We look at a situation through a set of thinking, a state of mind. It is like looking at a situation through a wrapping paper tube. We see a perspective. Imagine there is a vertical stack of tubes one on top of the other. We may be looking at the situation through the lowest tube, the lowest level of consciousness. We think that is ‘reality’, unaware that we have the capability of seeing the situation (and thus experiencing it) through any other level of consciousness (thinking) at any given moment. This is why sometimes things feel better than others. Our circumstances haven’t changed but the meaning we give them (our thinking) has.
Thinking comes and it goes by its nature. You couldn’t hold onto a feeling (even anger at your partner!) forever even if you wanted to. They say time heals all wounds – that is not actually correct. Time doesn’t heal anything because we are only ever feeling our thinking – it is the changes in our thinking over time that change our experience.
Predicting the future
Our thinking has a habit of telling us what something means for our future. After experiencing failed IVF it’s easy to get caught up in what that means for your future, about whether you will ever have children, or whether you will ever find true happiness and fulfilment.
The thing is, nothing can predict the future, not even your thinking. You have no idea what is going to happen in the next five minutes let alone next month or next year. Our thinking plays an imaginary movie of the future in our minds that is so plausible and believable we forget it’s a movie… that it’s made up. Any thought that is not in the present moment is pure fantasy.
Put another way, we often think of fantasy as unrealistic things, like people flying. However, any thought that is not in the present moment is pure fantasy. Come back to the here and now, because that is where you’ll find peace of mind, perspective and clarity about what is next for you.
It’s not your fault
Often after IVF failure, clients can blame themselves for it not working. They think that perhaps if they had looked after themselves better or taken more supplements or ‘this, that, the other’, things may be different. Our brain likes reasons for things. By nature it is a pattern hunter which is why it’s possible to read sentences with random letters in the wrong order.
The truth is fertility is an art as well as a science. If it were a pure science you wouldn’t be reading this as the scientists would have it 100% cracked by now. Sometimes, on paper, a couple can identify no reason as to why things should work and they don’t. Conversely there are couples who, on paper, shouldn’t have a hope of getting pregnant yet succeed.
On each cycle and each visit, doctors will likely learn something new about your body, so there are always new recommendations for future treatment. Other than that stop looking for reasons; it doesn’t serve you as you tend to lose perspective when you go down that route.
When something like failing an IVF cycle stirs up your thinking it can be really difficult to decide what the next step should be. When it comes to complex problems you cannot think your way to clarity because it is thinking that prevents you from having clarity in the first place. The solution to any type of problem comes in moments of quiet where you can access your intuition and instinct, which is a much better guidance mechanism to life than your thinking.
The challenge can be hearing your intuition, your gut, when a brass band of thought is playing in your head.. Here are some characteristics of instinct – your wisdom – which may help you.
1. Whether you can hear it or not, wisdom is ever present
2. Wisdom is sometimes soft but it is always clear when you do hear it
3. Wisdom often comes in the times of inner quiet
4. Wisdom is always kind
5. Wisdom feels right even if it doesn’t feel good (sometimes it is calling us to come out of our comfort zone)
6. Wisdom often comes disguised as common sense
My advice would be to allow space to focus on Project You, a break from Project Baby; some space for your body and mind to heal and restore; some space to hear your inner wisdom which is wrapped in a blanket of innate wellbeing.
If you can find this, you may well find the good place you are looking for.
+ + + +
§ **What to do**
In the passage on thinking after failed IVF, what makes it possible to read sentences with random letters in the wrong order? None of the items have any bearing on the passage.

Saved entries:
+ + + +
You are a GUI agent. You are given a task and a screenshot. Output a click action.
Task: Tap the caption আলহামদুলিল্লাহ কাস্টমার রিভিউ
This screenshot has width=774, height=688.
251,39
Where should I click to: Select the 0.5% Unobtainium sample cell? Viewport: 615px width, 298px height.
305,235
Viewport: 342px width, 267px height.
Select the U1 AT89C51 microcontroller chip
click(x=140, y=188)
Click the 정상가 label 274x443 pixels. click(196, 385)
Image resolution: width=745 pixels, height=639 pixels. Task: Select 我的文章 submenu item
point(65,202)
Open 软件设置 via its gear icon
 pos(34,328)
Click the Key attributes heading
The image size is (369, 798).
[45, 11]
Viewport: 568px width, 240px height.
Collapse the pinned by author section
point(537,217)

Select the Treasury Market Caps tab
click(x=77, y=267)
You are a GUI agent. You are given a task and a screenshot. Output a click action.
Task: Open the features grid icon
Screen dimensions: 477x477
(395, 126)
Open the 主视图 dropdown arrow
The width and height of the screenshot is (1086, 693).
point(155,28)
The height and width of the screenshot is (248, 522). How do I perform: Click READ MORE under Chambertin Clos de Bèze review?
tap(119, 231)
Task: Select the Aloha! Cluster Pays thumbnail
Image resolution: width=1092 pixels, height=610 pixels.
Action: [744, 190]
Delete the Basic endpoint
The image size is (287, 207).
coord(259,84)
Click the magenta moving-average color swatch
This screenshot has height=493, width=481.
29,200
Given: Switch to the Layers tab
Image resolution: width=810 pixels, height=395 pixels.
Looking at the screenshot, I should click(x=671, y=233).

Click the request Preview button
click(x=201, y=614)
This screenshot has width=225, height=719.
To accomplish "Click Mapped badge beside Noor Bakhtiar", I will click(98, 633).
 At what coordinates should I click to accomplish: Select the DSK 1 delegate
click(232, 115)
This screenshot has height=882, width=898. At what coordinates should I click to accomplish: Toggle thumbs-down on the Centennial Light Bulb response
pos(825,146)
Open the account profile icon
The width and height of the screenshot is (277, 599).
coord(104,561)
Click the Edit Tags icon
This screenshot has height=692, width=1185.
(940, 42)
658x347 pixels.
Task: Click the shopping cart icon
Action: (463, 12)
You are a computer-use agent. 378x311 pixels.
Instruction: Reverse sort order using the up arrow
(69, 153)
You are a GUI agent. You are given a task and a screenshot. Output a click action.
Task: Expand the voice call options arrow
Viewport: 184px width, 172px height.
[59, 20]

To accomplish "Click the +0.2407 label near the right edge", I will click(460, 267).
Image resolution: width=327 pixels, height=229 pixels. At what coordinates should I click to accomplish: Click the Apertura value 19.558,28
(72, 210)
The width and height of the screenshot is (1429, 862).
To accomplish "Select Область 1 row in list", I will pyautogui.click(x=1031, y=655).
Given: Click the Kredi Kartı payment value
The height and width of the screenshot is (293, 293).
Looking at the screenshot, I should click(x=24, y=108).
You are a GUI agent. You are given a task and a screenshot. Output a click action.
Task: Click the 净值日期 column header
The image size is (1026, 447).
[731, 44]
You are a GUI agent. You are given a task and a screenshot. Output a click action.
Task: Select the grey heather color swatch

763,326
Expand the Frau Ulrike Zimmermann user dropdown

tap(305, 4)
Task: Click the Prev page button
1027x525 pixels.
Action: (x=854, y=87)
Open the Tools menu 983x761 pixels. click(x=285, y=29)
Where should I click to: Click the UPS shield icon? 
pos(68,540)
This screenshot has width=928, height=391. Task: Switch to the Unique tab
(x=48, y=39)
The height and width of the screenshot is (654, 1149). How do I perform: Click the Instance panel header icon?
+ + + +
§ **Completed exercise**
The brain is by nature a pattern hunter.